__EXERCISE SET__.
• A. Answer these questions about the article on single malt whisky:
(i) Which group does the writer say he hates even more than wine snobs?
(ii) Why are there more of that group than wine snobs in India?
(iii) Which duty-free brand did the old buffers produce to show how sophisticated they were?
• B. Can you pick up the article on single malt whisky right after its last sentence and carry it on?

__SELECTED EXCERPT__.
Young people ought to appreciate single malt whisky
A new generation must learn to appreciate malt whisky for its own strengths - not just because it has more snob value, writes Vir Sanghvi.brunch Updated: Dec 14, 2013 20:08 IST
I used to think that the food and wine people I loathed the most were wine snobs. You know the kind I mean: the guys who talk about fine wine as though they drink it every day, toss around the names of famous Grand Crus, and then look pityingly at the rest of us for having to drink cheap plonk.
But now I've found another lot who I hate even more: whisky bores. And sadly, there are many, many more whisky bores than there are wine snobs because good wine is hard to get hold of in India, while premium whisky is freely available. And whisky bores have been around from time immemorial. When I was growing up during the license-quota-permit raj, it was the old buffers who bragged about how they only drank Scotch and then produced some duty-free brand like Passport to show how sophisticated they were. Then it became the nouveau riche millionaires who bought adulterated Black Label from their smugglers, couldn't tell the difference, and then boasted about how they only served us the best.
I'm not the world's greatest whisky drinker so I tend to lose interest in these conversations very quickly. But even I can tell that most of these malt whisky lovers are bull-shitters. Give them whiskies at a blind tasting and most of them will ignore the malt and say that they prefer a whisky that turns out to be Solan No. 1 or Black Knight or something like that. (Do they still make whisky in Solan? These are all names from my childhood.)I don't know a lot about whisky - plans to visit distilleries in Scotland keep getting put off or cancelled - but I do know the basics. Most distilleries in Scotland turn out malt whiskies. The character of these whiskies varies from distillery to distillery and from region to region. (Which is why you will hear about Speyside or Islay etc.)

__RECORDS SHOWN__.
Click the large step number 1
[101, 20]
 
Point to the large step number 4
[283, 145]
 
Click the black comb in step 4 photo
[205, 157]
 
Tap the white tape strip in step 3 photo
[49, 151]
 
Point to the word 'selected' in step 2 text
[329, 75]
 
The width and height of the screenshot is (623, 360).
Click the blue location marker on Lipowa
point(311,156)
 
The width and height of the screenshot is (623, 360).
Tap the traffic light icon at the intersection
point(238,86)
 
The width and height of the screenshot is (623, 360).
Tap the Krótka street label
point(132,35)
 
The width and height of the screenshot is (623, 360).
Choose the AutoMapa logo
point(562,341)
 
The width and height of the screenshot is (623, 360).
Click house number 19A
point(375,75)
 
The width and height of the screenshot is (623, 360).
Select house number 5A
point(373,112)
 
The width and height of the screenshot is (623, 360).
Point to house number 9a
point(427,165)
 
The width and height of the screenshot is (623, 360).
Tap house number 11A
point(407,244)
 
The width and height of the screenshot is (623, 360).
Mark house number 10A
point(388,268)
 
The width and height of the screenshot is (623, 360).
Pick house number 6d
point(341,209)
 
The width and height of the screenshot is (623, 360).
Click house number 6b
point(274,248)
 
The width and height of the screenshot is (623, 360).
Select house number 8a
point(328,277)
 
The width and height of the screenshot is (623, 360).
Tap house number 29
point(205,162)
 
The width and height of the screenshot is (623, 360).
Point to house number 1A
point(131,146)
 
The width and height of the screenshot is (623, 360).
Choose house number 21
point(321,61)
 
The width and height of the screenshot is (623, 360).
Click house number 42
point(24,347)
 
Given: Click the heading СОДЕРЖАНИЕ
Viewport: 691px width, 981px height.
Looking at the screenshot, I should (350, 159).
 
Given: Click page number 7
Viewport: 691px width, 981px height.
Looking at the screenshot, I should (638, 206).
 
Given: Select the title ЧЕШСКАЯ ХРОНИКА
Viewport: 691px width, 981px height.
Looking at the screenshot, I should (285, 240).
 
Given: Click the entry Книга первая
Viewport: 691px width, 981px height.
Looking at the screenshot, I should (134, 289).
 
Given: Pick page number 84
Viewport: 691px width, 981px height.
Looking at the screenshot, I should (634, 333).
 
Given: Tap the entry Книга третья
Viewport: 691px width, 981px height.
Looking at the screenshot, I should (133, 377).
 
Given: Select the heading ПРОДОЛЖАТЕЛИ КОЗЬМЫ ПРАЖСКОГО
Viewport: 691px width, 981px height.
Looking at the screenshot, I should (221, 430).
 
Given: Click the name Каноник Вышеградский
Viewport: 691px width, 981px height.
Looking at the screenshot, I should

__RESPONSES__.
• A.
(i) Whisky bores.
(ii) Good wine is hard to get hold of in India, while premium whisky is freely available.
(iii) Passport.

• B.
For many years, a blended whisky was considered Scotland's crowning achievement. Master blenders picked malts from various distilleries and blended them together to create what they regarded as the perfect blend. That is how most of today's great whiskies were born.
Malt whiskies were available if you knew where to find them but the malt whisky boom is essentially a 20th century phenomenon. That is when liquor companies began to push them. But they were treated as a minority interest. And nobody made the absurd claim that malt whisky was better than blended whisky.
Then, in the 1970s, sales of whisky and other brown spirits began falling in America (a key market for Scotch) as younger people moved to white spirits (vodka mainly but also tequila and white rum), which were regarded as trendier and hipper.
The whisky industry suffered for a while but then plotted its comeback. This consisted of focusing on new brown-spirit-friendly markets (Asia, for instance and India in particular) where whisky still remained an aspirational drink. The whisky companies also introduced new brands and product differentiators. The idea was to allow people to drink whiskies that seemed different from those their fathers loved and to introduce a new snob culture for the whisky drinker. So age was used (by Chivas, mainly) as an easy indicator of quality. ("Is your whisky eight years old?" "Well, mine is 22 years old" etc).
And malt whiskies began to be treated like single vineyard wines, the purest essence of whisky. That's when all this malt whisky snobbery began. And now the craze has spread around the world. I know people who swear by Japanese malt whiskies.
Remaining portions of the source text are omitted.